Set out the lines of the items below as a Markdown table with the columns Row and Line, starting at the line that contains "Where should I" and ending at the line that contains "tap(19, 18)". Number each line, skip any blank ones, and leave the pictures out.

Material for this exercise:
----------------

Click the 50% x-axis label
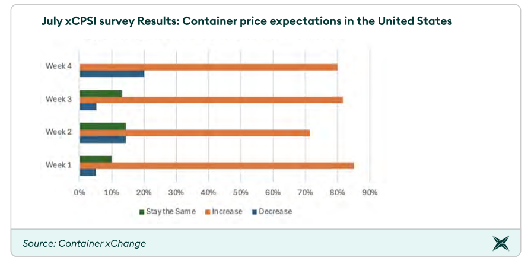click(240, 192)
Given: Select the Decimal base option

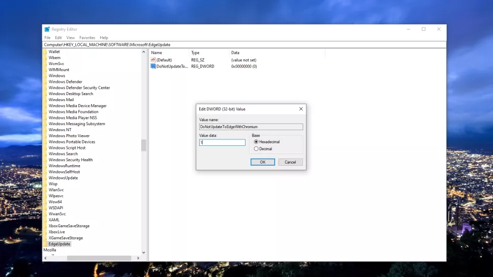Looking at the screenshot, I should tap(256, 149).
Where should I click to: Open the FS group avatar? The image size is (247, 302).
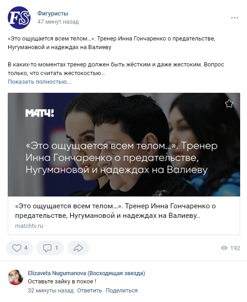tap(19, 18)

----------------

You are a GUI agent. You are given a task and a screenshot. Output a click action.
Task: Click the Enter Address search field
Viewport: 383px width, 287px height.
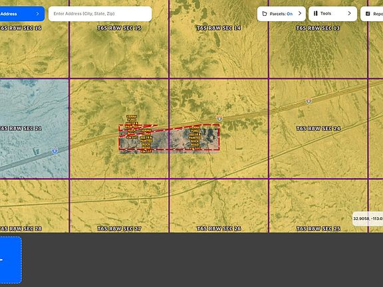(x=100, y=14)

----------------

Exercise answer:
| Row | Line |
|---|---|
| 1 | Where should I click to: Open the FS group avatar? The image size is (247, 302). |
| 2 | tap(19, 18) |